シートン先生の診療や検査の考え方
検査というのは病気や体に起こっている病変を、いろいろな切り口からある一定の基準に照らしてみるデーターです。ですから早く治ってもらうために正しい診断をするには、獣医師の経験だけではなく客観的なデータである「検査」はどうしても必要です。
シートン動物病院は救急病院ですから、きちんとした検査ができる設備と体制が整っております。しかし、シートンでは一度にたくさんの検査をおすすめすることはありません。 あくまでも動物の体に負担をかけないことが一番の条件になりますので、検査は常に少しずつ、また静かにそっと行われるようにしています。
特に検査好きの他病院にから転院された患者さんは、シートン先生のゆっくりとした説明のしかたと検査の進め方に、最初は戸惑われるかもしれません。
でもどうぞ、考えてみてください。
動物たちにしてみれば、無理やり知らないところに連れてこられて。知らない人に触られて。
やれレントゲンだの、血液検査だの、 超音波だの、心電図だの。
挙句の果てには鎮静剤や麻酔をかけられて、内視鏡検査だのCTだの。尿を搾り取られたり、肛門に便の採取棒を入れられたり。

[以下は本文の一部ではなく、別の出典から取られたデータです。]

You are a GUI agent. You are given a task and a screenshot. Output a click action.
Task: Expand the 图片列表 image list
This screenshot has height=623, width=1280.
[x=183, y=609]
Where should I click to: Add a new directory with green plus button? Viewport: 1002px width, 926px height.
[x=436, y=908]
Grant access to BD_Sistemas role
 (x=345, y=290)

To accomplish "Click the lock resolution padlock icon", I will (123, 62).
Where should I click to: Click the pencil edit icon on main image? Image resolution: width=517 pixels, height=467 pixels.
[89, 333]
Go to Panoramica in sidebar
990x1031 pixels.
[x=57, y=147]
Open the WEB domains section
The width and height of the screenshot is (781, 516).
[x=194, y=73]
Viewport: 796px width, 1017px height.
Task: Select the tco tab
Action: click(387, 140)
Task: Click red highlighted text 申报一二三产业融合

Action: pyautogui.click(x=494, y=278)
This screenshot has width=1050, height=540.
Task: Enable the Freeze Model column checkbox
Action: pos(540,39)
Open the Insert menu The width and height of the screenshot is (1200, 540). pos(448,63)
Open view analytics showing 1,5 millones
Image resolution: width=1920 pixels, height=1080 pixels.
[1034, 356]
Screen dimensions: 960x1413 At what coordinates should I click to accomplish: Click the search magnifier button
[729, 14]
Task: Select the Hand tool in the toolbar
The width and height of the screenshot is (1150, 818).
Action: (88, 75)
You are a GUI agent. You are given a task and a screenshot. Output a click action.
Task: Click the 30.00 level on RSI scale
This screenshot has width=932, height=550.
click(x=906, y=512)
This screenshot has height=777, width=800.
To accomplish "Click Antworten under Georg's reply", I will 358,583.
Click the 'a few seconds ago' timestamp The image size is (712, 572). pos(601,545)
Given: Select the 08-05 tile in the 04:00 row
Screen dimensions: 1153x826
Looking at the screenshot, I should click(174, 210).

私たちが行く人間の病院の検査を受けるときだって、なかなかいい気分ではありませんよね。
私たち人間は承知で診察も検査も受けますけれど、病院に連れてこられる動物たちにしてみれば、なんと迷惑なことでしょうか。
検査を受けるストレスは、彼らにとっては相当なものです。そのストレスが動物の病気をひどくしてしまったらどうでしょう? なんのために行われる検査だかわからなくなってしまいます。
ですから時間をかけながら、そっとそっと検査を行おうというのが、シートン先生の考えです。
診察を受けるのを嫌がる動物は多いです。 それは知らないところに連れてこられて、知らない人のにおいを嗅ぐところから不安と恐怖が始まっているからです。ですからシートン先生は動物たちにとって診察や検査を嫌がることは、とても自然でもっともな事だと考えています。だから動物たちが診察や検査を嫌がった場合、シートン先生は診察をすぐにやめてしまいます。けっして無理なことはしません。
診察中にシートン先生が
「ここを触ってみてください。」 「ここがこうなっていることを、ご自分で確認してください。」 とくどいほど、繰り返してお話しすることがあります。
それは動物たちが出しているSOS信号を身近なおうちの人に、ちゃんとご理解頂きたいからなのです。
逆に、シートン先生が
「すぐに○○の検査をしましょう」「すぐに○○の処置が必要です」と、患者さんに申し上げる時には、
上記のストレスの心配よりも、急を要するもっと重大な出来事(病気)があるのだ!とお考えください。